---- Texte à lire

28 Juin 2008
Ce soir, loin des tumultes de la Gay Pride (j'étais un peu coincé dans Paris aujourd'hui), des chrétiens se mettront en prière (peut-être certains auront-ils
défilés à Paris sous l'étendard multicolores). De 20h à 8h, un long relais de prière pour les victimes de la torture, toutes les victimes : ceux qui la subissent, ceux qui la commettent, ceux qui
l'ordonne. Il est inutile que je vous présente l'ACAT et la nuit des veilleurs : vous n'avez qu'à aller voir sur leur site et, si vous êtes chrétiens, vous
pouvez même vous inscrire pour un temps de prière (si vous n'êtes pas chrétiens, eh bien, c'est à vous de voir : loin de moi l'idée de vous exclure de cette action).
En revanche, à l'orée de cette nuit des veilleurs, j'aimerai partager avec vous une petite réflexion sur la prière et la veille.
A quoi bon prier pour les victimes de la torture ? Qu'est ce que cela leur apporte ? Et dans le strict domaine de la foi, Dieu aidera-t-il plus les victimes de la torture si je prie pour elles ? Les aiera-t-il moins si je me tais ? Et comment seraient-ils soulagés par cette prière qu'ils ignorent. Des pétitions, des lettres ne seraient-elles pas plus utiles ? Sans aucun doute.

--------
---- Données extraites

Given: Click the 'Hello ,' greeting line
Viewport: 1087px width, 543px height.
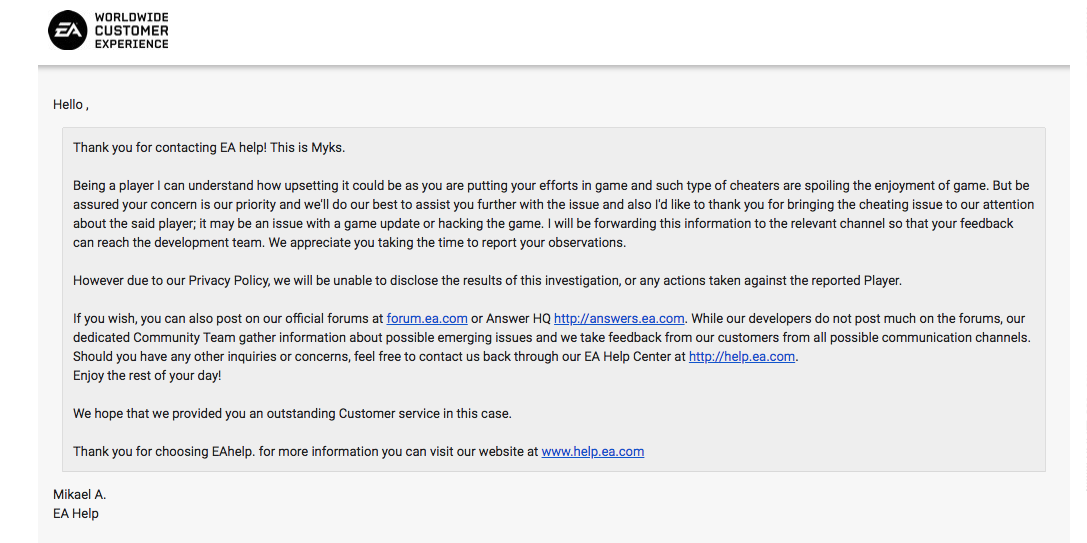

--------
---- Données extraites

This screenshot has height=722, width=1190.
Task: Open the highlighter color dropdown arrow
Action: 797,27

--------
---- Données extraites

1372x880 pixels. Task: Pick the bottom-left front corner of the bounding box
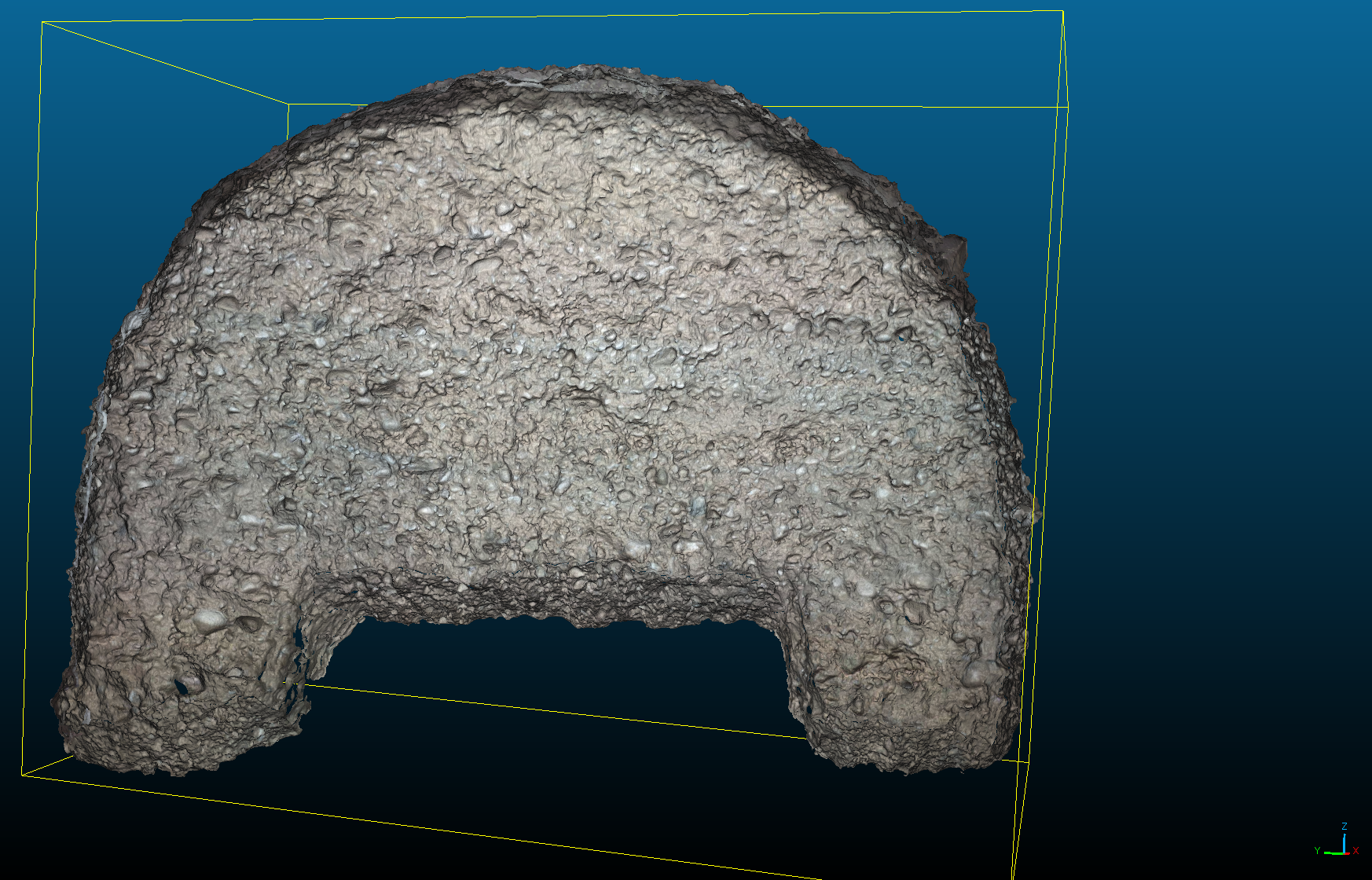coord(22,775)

--------

__Consignes__.
a) Recopiez sans rien changer le passage du texte sur la nuit des veilleurs qui commence par les mots contenant « 28 Juin 2008 » et se termine par « de cette action). ».
b) Reproduisez à l'identique la partie des enregistrements qui commence par la ligne contenant « Given: Click the 'Hello ,' greeting line » et se termine par la ligne contenant « Viewport: 1087px width, 543px height. », ces deux lignes comprises.
Le texte et les enregistrements n'ont aucun rapport entre eux.

__Corrigés__.
a)
28 Juin 2008
Ce soir, loin des tumultes de la Gay Pride (j'étais un peu coincé dans Paris aujourd'hui), des chrétiens se mettront en prière (peut-être certains auront-ils
défilés à Paris sous l'étendard multicolores). De 20h à 8h, un long relais de prière pour les victimes de la torture, toutes les victimes : ceux qui la subissent, ceux qui la commettent, ceux qui
l'ordonne. Il est inutile que je vous présente l'ACAT et la nuit des veilleurs : vous n'avez qu'à aller voir sur leur site et, si vous êtes chrétiens, vous
pouvez même vous inscrire pour un temps de prière (si vous n'êtes pas chrétiens, eh bien, c'est à vous de voir : loin de moi l'idée de vous exclure de cette action).

b)
Given: Click the 'Hello ,' greeting line
Viewport: 1087px width, 543px height.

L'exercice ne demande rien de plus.